Reproduce each of the following items word for word, leaving nothing out.

* begin *

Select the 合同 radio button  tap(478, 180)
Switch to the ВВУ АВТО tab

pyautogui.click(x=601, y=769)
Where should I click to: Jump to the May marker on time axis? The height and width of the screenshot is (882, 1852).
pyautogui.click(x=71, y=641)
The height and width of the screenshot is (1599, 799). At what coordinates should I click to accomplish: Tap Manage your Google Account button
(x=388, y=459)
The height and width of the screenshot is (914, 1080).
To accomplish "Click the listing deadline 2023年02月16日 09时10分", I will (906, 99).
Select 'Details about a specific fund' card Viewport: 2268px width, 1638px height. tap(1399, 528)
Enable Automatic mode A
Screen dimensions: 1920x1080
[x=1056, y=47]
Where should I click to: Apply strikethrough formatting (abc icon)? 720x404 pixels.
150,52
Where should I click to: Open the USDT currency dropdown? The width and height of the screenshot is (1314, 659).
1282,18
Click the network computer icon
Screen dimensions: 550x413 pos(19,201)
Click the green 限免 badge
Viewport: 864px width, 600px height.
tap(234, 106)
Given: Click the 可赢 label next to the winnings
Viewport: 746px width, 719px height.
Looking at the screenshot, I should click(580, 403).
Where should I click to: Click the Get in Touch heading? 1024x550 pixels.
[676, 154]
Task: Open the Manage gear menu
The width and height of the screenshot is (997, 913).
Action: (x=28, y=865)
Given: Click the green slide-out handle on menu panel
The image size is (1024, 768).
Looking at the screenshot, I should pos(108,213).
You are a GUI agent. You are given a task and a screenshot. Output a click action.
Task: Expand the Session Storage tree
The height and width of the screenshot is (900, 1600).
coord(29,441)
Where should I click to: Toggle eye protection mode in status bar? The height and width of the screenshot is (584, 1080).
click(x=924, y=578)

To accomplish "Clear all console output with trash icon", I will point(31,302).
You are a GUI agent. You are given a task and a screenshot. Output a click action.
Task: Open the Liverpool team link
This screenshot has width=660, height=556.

* end *

- [Reply]:
Select the 合同 radio button  tap(478, 180)
Switch to the ВВУ АВТО tab

pyautogui.click(x=601, y=769)
Where should I click to: Jump to the May marker on time axis? The height and width of the screenshot is (882, 1852).
pyautogui.click(x=71, y=641)
The height and width of the screenshot is (1599, 799). At what coordinates should I click to accomplish: Tap Manage your Google Account button
(x=388, y=459)
The height and width of the screenshot is (914, 1080).
To accomplish "Click the listing deadline 2023年02月16日 09时10分", I will (906, 99).
Select 'Details about a specific fund' card Viewport: 2268px width, 1638px height. tap(1399, 528)
Enable Automatic mode A
Screen dimensions: 1920x1080
[x=1056, y=47]
Where should I click to: Apply strikethrough formatting (abc icon)? 720x404 pixels.
150,52
Where should I click to: Open the USDT currency dropdown? The width and height of the screenshot is (1314, 659).
1282,18
Click the network computer icon
Screen dimensions: 550x413 pos(19,201)
Click the green 限免 badge
Viewport: 864px width, 600px height.
tap(234, 106)
Given: Click the 可赢 label next to the winnings
Viewport: 746px width, 719px height.
Looking at the screenshot, I should click(580, 403).
Where should I click to: Click the Get in Touch heading? 1024x550 pixels.
[676, 154]
Task: Open the Manage gear menu
The width and height of the screenshot is (997, 913).
Action: (x=28, y=865)
Given: Click the green slide-out handle on menu panel
The image size is (1024, 768).
Looking at the screenshot, I should pos(108,213).
You are a GUI agent. You are given a task and a screenshot. Output a click action.
Task: Expand the Session Storage tree
The height and width of the screenshot is (900, 1600).
coord(29,441)
Where should I click to: Toggle eye protection mode in status bar? The height and width of the screenshot is (584, 1080).
click(x=924, y=578)

To accomplish "Clear all console output with trash icon", I will point(31,302).
You are a GUI agent. You are given a task and a screenshot. Output a click action.
Task: Open the Liverpool team link
This screenshot has width=660, height=556.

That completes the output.